- _DIRECTION_
Reproduce the data verbatim, from its first line down to and including the line that contains "tap(694, 540)".

- _DATA SHOWN_
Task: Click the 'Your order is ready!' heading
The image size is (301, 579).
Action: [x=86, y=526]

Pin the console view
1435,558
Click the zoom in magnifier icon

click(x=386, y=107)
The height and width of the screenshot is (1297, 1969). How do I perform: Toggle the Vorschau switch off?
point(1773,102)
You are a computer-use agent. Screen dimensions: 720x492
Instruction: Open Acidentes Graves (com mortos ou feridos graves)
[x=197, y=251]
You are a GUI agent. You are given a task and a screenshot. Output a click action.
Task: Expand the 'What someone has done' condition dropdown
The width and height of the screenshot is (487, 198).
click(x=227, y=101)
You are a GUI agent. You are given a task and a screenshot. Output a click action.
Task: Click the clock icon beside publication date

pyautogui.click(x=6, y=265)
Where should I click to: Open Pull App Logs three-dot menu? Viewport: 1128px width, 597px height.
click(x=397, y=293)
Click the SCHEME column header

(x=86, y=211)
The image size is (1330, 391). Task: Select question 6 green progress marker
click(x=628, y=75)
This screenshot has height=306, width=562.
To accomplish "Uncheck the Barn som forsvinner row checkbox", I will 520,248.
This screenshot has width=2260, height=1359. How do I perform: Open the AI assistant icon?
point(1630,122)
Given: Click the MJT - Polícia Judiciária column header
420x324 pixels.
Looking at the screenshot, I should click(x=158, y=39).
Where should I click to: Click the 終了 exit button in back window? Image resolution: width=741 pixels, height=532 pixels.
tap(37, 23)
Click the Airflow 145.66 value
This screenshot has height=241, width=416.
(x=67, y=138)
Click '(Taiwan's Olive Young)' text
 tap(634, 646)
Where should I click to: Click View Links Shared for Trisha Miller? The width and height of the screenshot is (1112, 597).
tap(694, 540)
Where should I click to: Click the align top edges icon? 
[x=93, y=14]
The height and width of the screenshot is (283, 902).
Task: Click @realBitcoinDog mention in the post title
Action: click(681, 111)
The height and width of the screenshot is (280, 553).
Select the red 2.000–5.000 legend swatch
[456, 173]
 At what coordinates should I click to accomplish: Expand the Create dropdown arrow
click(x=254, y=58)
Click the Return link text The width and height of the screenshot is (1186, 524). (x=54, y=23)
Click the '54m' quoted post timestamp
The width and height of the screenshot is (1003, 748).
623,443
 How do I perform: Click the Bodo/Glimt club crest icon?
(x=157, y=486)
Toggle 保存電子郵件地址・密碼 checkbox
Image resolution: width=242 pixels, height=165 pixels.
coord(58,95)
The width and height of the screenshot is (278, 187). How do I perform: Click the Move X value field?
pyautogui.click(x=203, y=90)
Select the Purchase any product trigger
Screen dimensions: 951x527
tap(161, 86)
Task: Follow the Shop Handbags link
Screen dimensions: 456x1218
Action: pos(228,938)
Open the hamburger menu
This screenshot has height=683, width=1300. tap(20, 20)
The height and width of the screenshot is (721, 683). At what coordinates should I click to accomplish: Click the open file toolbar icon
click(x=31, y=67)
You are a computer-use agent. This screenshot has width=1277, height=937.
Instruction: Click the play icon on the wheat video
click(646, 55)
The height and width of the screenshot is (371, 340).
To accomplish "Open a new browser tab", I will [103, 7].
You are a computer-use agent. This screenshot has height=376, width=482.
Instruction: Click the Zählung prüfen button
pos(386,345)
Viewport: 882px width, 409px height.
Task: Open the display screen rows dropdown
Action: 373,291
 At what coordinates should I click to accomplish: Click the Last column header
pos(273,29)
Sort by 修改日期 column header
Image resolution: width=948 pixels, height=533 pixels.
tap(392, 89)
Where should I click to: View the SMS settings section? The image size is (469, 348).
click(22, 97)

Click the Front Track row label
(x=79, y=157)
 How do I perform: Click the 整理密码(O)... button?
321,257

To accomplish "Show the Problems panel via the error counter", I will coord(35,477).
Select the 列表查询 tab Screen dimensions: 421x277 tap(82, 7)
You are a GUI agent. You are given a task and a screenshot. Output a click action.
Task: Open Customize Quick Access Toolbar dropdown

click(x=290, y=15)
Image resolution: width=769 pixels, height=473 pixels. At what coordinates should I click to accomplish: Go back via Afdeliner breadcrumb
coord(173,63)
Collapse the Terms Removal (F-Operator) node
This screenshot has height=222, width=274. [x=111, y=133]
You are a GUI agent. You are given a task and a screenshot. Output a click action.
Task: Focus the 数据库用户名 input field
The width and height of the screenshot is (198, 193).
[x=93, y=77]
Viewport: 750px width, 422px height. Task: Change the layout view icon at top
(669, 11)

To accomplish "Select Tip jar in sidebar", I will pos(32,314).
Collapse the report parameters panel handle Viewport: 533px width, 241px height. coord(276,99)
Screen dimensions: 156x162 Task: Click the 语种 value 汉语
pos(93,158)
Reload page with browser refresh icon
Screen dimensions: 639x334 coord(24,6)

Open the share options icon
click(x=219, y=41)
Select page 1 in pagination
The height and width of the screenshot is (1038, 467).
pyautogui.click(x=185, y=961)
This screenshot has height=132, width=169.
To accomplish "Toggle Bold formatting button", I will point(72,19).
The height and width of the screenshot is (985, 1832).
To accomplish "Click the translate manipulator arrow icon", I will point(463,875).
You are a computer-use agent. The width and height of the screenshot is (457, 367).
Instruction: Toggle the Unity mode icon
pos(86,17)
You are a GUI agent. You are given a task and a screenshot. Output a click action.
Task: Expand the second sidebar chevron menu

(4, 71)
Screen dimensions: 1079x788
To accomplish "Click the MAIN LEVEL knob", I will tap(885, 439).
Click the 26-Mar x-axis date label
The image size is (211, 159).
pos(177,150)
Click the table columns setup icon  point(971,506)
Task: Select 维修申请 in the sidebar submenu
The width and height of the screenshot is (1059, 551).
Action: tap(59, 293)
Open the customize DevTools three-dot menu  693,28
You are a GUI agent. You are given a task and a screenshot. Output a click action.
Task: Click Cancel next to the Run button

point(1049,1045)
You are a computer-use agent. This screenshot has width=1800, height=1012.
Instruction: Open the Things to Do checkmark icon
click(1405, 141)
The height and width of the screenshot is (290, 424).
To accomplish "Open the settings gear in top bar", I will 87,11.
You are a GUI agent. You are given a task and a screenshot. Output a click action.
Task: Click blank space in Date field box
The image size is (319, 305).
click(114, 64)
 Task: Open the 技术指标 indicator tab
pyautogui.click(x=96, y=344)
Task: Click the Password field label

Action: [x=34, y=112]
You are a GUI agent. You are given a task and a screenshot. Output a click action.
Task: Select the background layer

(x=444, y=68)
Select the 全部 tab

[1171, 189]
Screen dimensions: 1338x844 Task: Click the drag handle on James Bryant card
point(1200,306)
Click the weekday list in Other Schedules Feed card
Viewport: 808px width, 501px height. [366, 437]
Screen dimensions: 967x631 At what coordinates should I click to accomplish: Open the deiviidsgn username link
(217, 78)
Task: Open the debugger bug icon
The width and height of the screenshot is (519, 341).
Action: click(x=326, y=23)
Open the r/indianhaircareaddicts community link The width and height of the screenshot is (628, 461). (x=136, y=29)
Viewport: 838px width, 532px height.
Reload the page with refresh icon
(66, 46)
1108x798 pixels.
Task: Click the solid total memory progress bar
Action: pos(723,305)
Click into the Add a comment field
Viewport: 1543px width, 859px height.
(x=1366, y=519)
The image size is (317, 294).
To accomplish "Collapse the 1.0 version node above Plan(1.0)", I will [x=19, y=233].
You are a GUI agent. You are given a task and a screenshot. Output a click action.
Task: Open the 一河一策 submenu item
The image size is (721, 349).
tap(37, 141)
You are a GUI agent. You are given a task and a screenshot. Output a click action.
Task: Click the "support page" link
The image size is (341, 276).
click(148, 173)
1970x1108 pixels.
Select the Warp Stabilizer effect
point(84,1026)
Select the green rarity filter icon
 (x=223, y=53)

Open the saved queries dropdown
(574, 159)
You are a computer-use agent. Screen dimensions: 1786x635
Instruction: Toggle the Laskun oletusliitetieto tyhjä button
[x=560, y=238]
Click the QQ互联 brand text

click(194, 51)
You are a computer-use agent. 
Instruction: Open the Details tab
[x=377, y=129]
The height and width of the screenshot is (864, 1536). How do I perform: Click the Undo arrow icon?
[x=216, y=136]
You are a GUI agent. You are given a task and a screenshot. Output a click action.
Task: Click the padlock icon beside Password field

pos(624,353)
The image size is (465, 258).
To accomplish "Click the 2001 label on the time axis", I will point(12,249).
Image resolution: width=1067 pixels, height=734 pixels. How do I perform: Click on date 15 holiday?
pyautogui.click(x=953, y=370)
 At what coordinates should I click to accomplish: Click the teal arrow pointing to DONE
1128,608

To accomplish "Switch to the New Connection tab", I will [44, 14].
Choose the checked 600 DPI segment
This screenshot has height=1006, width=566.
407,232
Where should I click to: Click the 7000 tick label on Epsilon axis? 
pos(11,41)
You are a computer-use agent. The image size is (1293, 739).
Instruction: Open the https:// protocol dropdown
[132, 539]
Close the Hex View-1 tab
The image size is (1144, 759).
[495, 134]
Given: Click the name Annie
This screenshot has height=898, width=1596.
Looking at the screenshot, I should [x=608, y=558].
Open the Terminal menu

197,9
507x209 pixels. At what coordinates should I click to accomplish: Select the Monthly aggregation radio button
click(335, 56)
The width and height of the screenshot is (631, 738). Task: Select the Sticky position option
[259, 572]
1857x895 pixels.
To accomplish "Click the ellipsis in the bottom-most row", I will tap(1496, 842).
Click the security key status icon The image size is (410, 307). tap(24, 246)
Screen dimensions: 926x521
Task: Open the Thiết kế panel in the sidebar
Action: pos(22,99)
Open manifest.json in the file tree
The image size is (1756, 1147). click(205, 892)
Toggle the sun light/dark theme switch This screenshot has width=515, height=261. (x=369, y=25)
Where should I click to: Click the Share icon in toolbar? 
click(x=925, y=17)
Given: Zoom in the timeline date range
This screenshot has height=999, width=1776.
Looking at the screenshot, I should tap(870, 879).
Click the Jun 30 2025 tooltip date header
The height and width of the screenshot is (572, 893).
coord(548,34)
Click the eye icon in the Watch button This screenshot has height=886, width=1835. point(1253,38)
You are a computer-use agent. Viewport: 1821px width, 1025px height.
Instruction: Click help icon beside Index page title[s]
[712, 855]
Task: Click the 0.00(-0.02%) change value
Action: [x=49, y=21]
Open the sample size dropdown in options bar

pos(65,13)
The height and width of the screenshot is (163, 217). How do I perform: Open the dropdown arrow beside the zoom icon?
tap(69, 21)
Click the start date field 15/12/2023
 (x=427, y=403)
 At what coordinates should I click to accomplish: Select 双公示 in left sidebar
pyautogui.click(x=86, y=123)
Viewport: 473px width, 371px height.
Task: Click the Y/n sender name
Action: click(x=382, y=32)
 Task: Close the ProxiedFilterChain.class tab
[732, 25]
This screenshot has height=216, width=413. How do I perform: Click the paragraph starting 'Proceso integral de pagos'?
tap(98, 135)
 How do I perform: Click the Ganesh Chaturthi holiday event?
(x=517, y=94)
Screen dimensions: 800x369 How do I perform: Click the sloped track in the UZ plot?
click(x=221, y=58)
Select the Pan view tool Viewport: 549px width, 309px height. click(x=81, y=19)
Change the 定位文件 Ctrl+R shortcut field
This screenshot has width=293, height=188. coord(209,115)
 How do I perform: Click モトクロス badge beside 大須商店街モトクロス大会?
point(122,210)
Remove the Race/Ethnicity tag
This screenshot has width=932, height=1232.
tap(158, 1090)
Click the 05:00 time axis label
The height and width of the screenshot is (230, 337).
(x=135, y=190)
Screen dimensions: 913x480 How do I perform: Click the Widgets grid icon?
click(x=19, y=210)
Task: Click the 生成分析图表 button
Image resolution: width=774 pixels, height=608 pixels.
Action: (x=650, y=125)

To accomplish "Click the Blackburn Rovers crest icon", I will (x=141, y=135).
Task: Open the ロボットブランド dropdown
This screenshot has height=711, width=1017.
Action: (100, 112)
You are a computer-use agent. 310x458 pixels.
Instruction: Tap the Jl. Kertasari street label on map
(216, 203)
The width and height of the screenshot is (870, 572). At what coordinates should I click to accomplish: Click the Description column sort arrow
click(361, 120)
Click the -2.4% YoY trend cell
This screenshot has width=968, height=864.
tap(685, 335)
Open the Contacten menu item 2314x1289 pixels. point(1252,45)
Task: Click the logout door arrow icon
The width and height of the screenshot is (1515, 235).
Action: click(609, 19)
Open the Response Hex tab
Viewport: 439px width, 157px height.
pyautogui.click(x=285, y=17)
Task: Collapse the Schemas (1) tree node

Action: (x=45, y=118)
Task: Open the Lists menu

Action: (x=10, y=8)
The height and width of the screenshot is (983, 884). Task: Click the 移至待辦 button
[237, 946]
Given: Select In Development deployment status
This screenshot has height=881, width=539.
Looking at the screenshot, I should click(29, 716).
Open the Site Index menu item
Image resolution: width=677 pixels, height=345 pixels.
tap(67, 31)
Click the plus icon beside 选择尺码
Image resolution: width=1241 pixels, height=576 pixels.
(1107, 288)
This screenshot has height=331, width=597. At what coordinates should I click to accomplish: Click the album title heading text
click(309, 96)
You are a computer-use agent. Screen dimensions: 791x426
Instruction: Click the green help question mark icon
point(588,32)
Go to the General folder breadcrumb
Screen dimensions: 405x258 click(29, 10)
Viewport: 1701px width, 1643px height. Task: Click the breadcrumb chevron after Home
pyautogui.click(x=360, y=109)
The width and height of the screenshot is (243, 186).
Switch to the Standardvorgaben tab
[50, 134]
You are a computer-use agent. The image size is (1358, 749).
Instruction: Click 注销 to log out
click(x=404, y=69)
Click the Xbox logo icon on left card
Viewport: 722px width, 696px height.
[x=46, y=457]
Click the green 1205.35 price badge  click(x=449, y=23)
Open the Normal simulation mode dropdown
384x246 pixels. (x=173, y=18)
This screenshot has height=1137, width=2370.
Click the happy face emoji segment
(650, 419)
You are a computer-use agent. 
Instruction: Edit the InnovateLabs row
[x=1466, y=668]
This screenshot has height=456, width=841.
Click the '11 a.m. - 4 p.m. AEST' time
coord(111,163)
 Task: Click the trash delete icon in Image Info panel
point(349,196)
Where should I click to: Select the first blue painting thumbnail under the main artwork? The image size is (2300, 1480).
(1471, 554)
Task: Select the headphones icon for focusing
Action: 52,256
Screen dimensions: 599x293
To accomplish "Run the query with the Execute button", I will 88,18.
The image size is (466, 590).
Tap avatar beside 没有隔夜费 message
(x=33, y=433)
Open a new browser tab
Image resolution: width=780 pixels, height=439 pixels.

- _SOLUTION FOR THIS EXERCISE_
Task: Click the 'Your order is ready!' heading
The image size is (301, 579).
Action: [x=86, y=526]

Pin the console view
1435,558
Click the zoom in magnifier icon

click(x=386, y=107)
The height and width of the screenshot is (1297, 1969). How do I perform: Toggle the Vorschau switch off?
point(1773,102)
You are a computer-use agent. Screen dimensions: 720x492
Instruction: Open Acidentes Graves (com mortos ou feridos graves)
[x=197, y=251]
You are a GUI agent. You are given a task and a screenshot. Output a click action.
Task: Expand the 'What someone has done' condition dropdown
The width and height of the screenshot is (487, 198).
click(x=227, y=101)
You are a GUI agent. You are given a task and a screenshot. Output a click action.
Task: Click the clock icon beside publication date

pyautogui.click(x=6, y=265)
Where should I click to: Open Pull App Logs three-dot menu? Viewport: 1128px width, 597px height.
click(x=397, y=293)
Click the SCHEME column header

(x=86, y=211)
The image size is (1330, 391). Task: Select question 6 green progress marker
click(x=628, y=75)
This screenshot has height=306, width=562.
To accomplish "Uncheck the Barn som forsvinner row checkbox", I will 520,248.
This screenshot has width=2260, height=1359. How do I perform: Open the AI assistant icon?
point(1630,122)
Given: Click the MJT - Polícia Judiciária column header
420x324 pixels.
Looking at the screenshot, I should click(x=158, y=39).
Where should I click to: Click the 終了 exit button in back window? Image resolution: width=741 pixels, height=532 pixels.
tap(37, 23)
Click the Airflow 145.66 value
This screenshot has height=241, width=416.
(x=67, y=138)
Click '(Taiwan's Olive Young)' text
 tap(634, 646)
Where should I click to: Click View Links Shared for Trisha Miller? The width and height of the screenshot is (1112, 597).
tap(694, 540)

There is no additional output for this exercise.